Der Datums-Engel

Der Datums-Engel - wie Kurt Grohspietsch ihn getauft hat – ist nicht unbedingt ein Kunstwerk, das ausführlich besprochen werden muss. Aber er eignet sich als Ende des Bogens, der beginnend mit der Baugeschichte unserer Pfarrkirche geschlagen worden ist.

Das Relief aus getünchtem Stein an der Nordseite des Turmes ist etwa 110 x 70 cm groß und gegen Ende des 19. Jahrhunderts entstanden. Es stellt einen halbfigürlichen Engel mit übergroßen Flügeln dar, der auf Wolken trohnt und ein aufgeschlagenes Buch hält, in das auf der linken Seite die Worte „Anno Domini“ - im Jahr des Herrn - und auf der rechten Seite mit den Jahren 1700, 1913 und 1976 drei für die bauliche Entwicklung des Gotteshauses bedeutsame Jahreszahlen eingeschlagen sind.

Alles hat seine Stunde.
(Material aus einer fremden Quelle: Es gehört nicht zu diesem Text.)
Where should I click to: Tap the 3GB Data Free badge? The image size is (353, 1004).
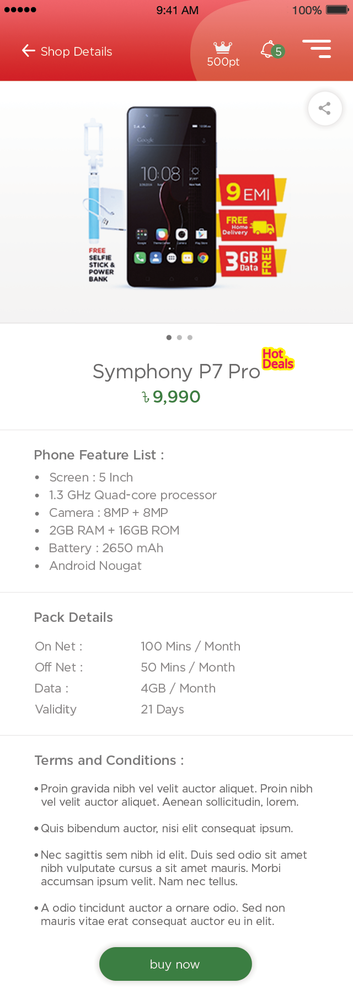252,260
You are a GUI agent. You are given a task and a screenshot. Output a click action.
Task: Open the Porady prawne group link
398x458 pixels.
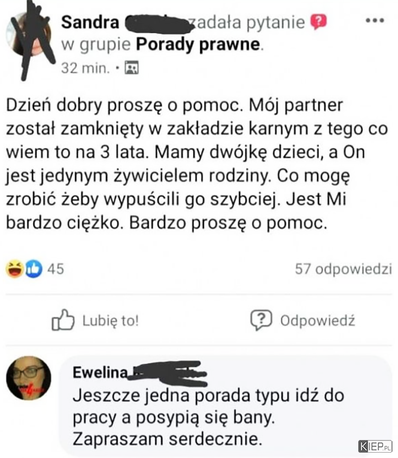tap(198, 44)
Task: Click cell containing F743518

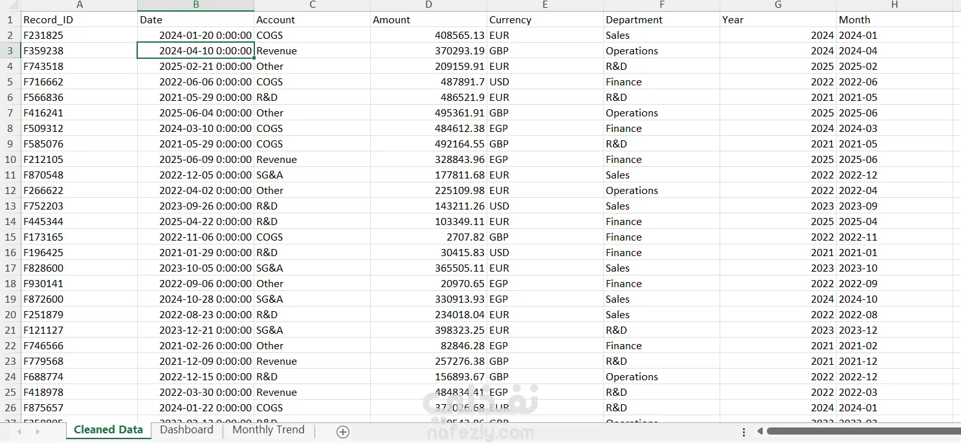Action: click(79, 66)
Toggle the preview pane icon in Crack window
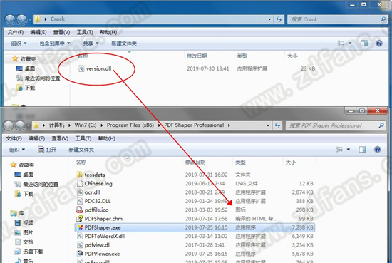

Für jedes Geschehen unter dem Himmel gibt es eine bestimmte Zeit:  eine Zeit zum Gebären und eine Zeit zum Sterben, eine Zeit zum Pflanzen und eine Zeit zum Abernten der Pflanzen, eine Zeit zum Töten und eine Zeit zum Heilen, eine Zeit zum Niederreißen und eine Zeit zum Bauen, eine Zeit zum Weinen und eine Zeit zum Lachen, eine Zeit für die Klage und eine Zeit für den Tanz; eine Zeit zum Steinewerfen und eine Zeit zum Steinesammeln, eine Zeit zum Umarmen und eine Zeit, die Umarmung zu lösen, eine Zeit zum Suchen und eine Zeit zum Verlieren, eine Zeit zum Behalten und eine Zeit zum Wegwerfen, eine Zeit zum Zerreißen und eine Zeit zum Zusammennähen, eine Zeit zum Schweigen und eine Zeit zum Reden, eine Zeit zum Lieben und eine Zeit zum Hassen, eine Zeit für den Krieg und eine Zeit für den Frieden. Wenn jemand etwas tut - welchen Vorteil hat er davon, dass er sich anstrengt? Ich sah mir das Geschäft an, für das jeder Mensch durch Gottes Auftrag sich abmüht. Gott hat das alles zu seiner Zeit auf vollkommene Weise getan. Überdies hat er die Ewigkeit in alles hineingelegt, doch ohne dass der Mensch das Tun, das Gott getan hat, von seinem Anfang bis zu seinem Ende wieder finden könnte. Ich hatte erkannt: Es gibt kein in allem Tun gründendes Glück, es sei denn, ein jeder freut sich und so verschafft er sich Glück, während er noch lebt, wobei zugleich immer, wenn ein Mensch isst und trinkt und durch seinen ganzen Besitz das Glück kennen lernt, das ein Geschenk Gottes ist. Jetzt erkannte ich: Alles, was Gott tut, geschieht in Ewigkeit. Man kann nichts hinzufügen und nichts abschneiden und Gott hat bewirkt, dass die Menschen ihn fürchten.